I’ve come to realize it is not the norm here to have a doctor who is entirely supportive of you and respectful of your limits. My doctor is.
She has not rushed me to get back to work right away, part or full time, and she could see I had hit rock bottom. In fact, I am the one setting the dates for returning to work (at 25%, 50, 75% or 100%, as they do here) in conversation with my doctor instead of a top-down approach of her telling me what I can and can’t do. I feel fully supported by her in this process, and that’s incredible.
Living in safety mode, or what psychologists call having a balanced “safety system,” was a foreign concept to me until this past fall. All my seemingly endless lists of tasks or goals or should-do’s just fell away (unless they were a grocery list or something important I didn’t want to forget). In what feels like the first time in 15+ years, my mind isn’t focused on survival.
And you know what that means?
It means I’ve started dreaming about and visualizing my future.
I’m a visual person so Pinterest has helped a great deal with this.

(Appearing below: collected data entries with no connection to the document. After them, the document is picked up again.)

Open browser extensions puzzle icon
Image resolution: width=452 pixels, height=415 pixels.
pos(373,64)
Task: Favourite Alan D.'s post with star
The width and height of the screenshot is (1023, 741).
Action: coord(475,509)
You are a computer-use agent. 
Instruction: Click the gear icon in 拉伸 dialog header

Healing after having hit rock bottom has meant that my mind is at ease enough to start to dream about the kind of life I want and might make me happy. That in turn means I have hope that my future doesn’t have to look like my past – that there’s more to my life than past trauma. I’m not all that positive about the state of the world, but I’m actually daring to hope that I can live a balanced, happy life. That’s groundbreaking.

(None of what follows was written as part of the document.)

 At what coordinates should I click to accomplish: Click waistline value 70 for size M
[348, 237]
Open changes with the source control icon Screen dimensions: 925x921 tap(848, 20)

I haven’t been my first priority pretty much my whole teenage years and 20s. There has always been someone else to save or support: family member, situationshipper, boyfriend, friend, roommate – you name it, I was there. I was always the one you could count on when shit hit the fan. But this time, I could physically not operate as a functional human being and I was both scared and relieved.
I now had the opportunity to focus entirely on me. Walks in the sun, face mask at home, audiobook before bed – all things that, taken together, have helped to revive me. When a family member asked for help in starting and managing an Instagram account, I said no, even though I was the most qualified person in the family to do so. I just couldn’t take it on. I had to say no, and it hurt to say no to family, but I just. couldn’t. do it.
Is it going to cost me peace/deplete my energy? Automatic no.
The added upside to all this? Once you’ve hit rock bottom, the only other direction is up.
This is going to sound incredibly dramatic, but I am slowly recovering from approximately 20 years of living in fight or flight mode.
I had no idea what it meant to live in rest mode until September. I honestly didn’t think it was possible to live that way unless you’re very wealthy. Every day is still a balancing act between recovery and challenging myself to be active in some way, but I’m no longer willing to sacrifice my mental, spiritual or physical health for work. That means setting – and sticking to – boundaries that keep me in this lane when I’m tempted to “go the extra mile” or be a perfectionist so I don’t hit rock bottom again.
I’m picking my battles from here on out, and I promise myself this:
I will choose myself each and every time.
With all that said, I’m not trying to tell you to be grateful for your pain and trauma and that what doesn’t kill you makes you stronger.
I am, however, grateful that I had an obvious reason for stopping everything and focusing 100% on my health. I know that’s a luxury and privilege, but focusing on your health doesn’t need to mean hitting the gym every day (it certainly didn’t for me) or going on medical leave. Focus instead on what brings you peace and try to integrate those things into your weeks.
That can mean nature walks, sitting in a sauna if that’s part of your gym membership, sitting in a dark room lit by candles, etc. Do something that is easier to integrate into your life and also take stock of what you might be able to offload. We are so hyperaroused all day, which means calming and regulating our nervous system is incredibly important.